RECORD SET Start Marker

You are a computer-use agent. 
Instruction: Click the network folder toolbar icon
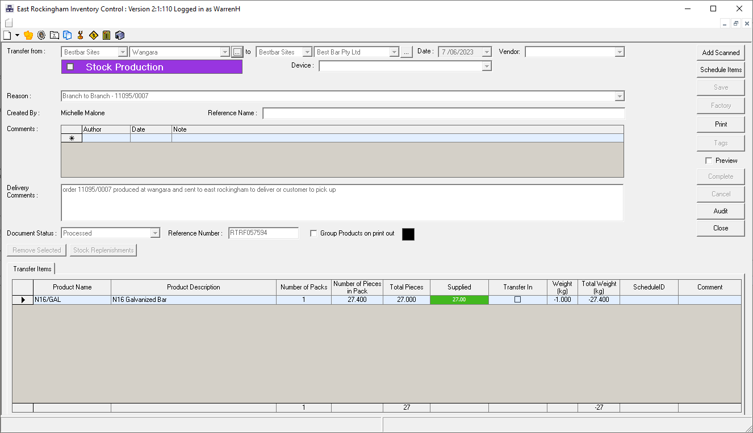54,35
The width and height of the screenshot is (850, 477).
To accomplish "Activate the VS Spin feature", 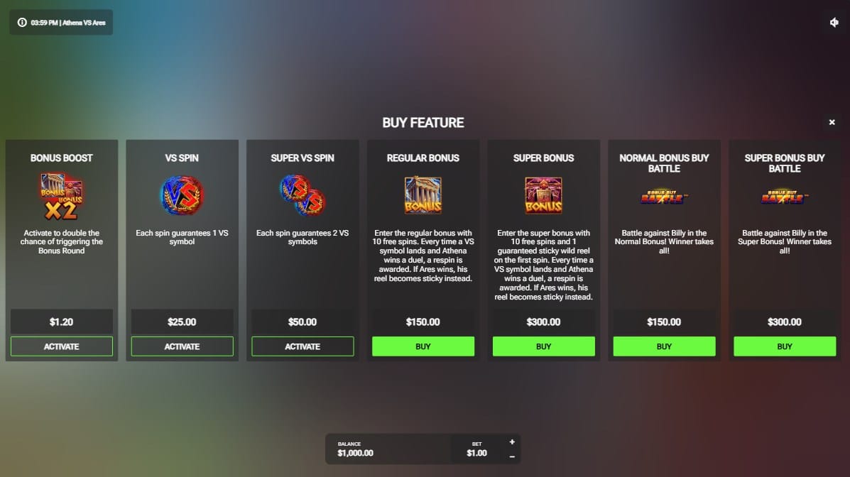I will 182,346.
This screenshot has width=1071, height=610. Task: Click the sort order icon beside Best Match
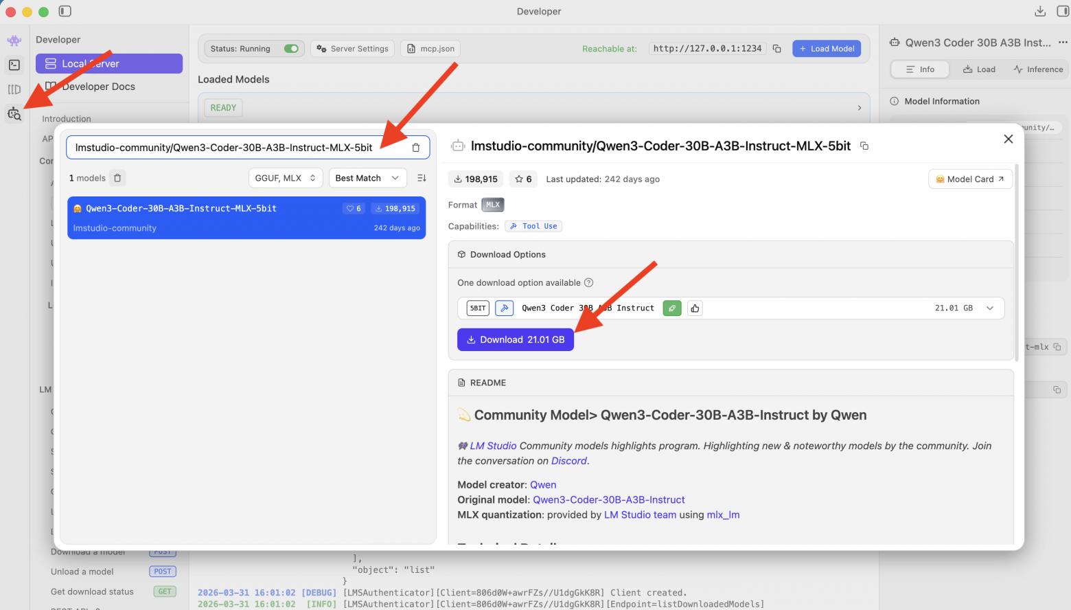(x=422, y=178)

RECORD SET End Marker
RECORD SET Start Marker

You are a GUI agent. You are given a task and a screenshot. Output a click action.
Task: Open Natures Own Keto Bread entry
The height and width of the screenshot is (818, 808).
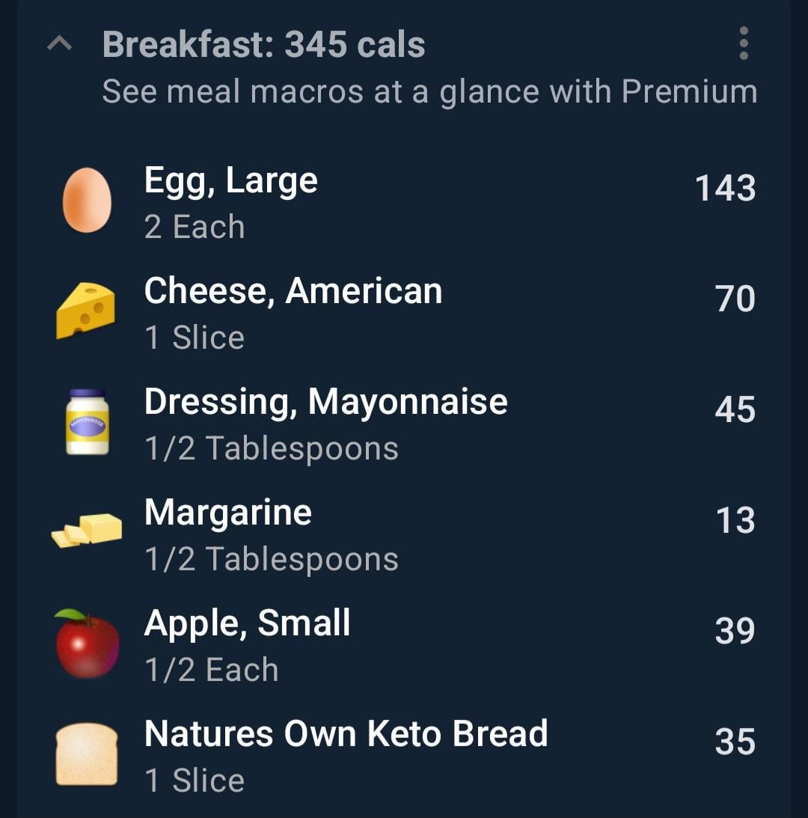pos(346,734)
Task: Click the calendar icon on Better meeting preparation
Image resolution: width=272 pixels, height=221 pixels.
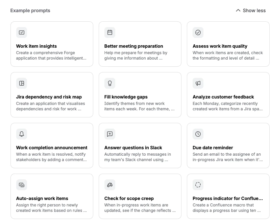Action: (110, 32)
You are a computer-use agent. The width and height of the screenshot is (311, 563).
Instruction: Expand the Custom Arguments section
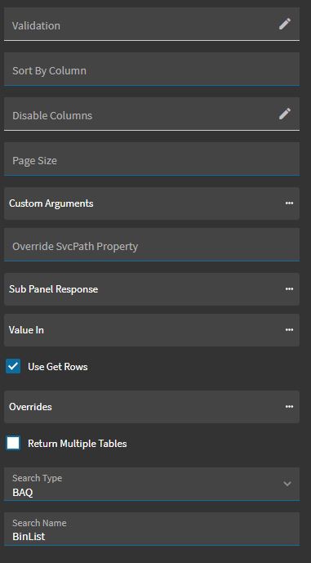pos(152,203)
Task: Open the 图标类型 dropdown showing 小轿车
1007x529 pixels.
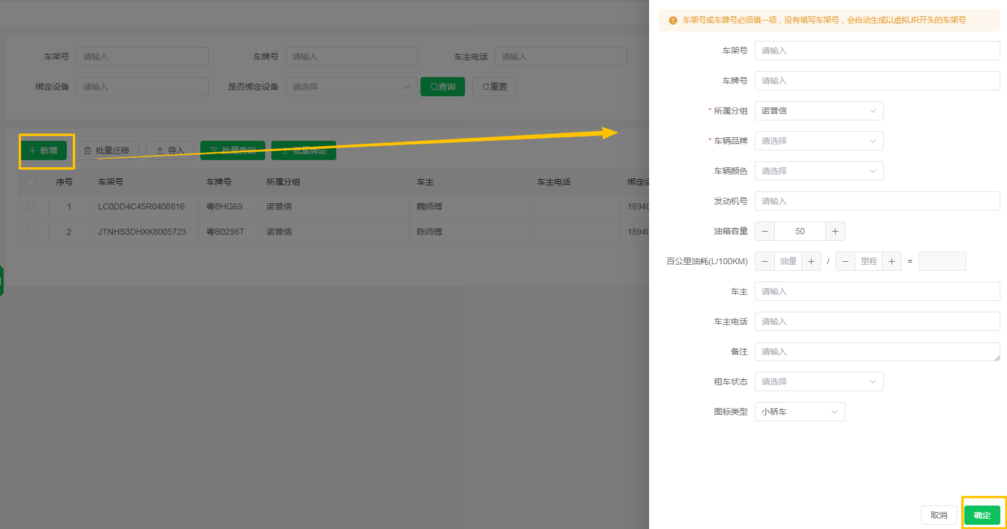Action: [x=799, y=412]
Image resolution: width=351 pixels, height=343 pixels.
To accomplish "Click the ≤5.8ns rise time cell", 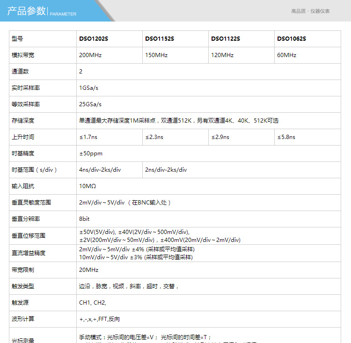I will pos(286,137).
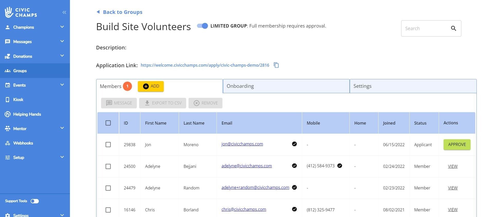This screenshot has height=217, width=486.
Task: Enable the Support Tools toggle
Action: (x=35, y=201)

RECORD SET End Marker

__PROBLEM STATEMENT__.
When a line in the listing has the string "agent" in it, return that line.

__RESPONSE FOR THIS EXERCISE__.
You are a computer-use agent. 
You are a GUI agent. You are given a task and a screenshot. Output a click action.
You are a computer-use agent. The width and height of the screenshot is (311, 563).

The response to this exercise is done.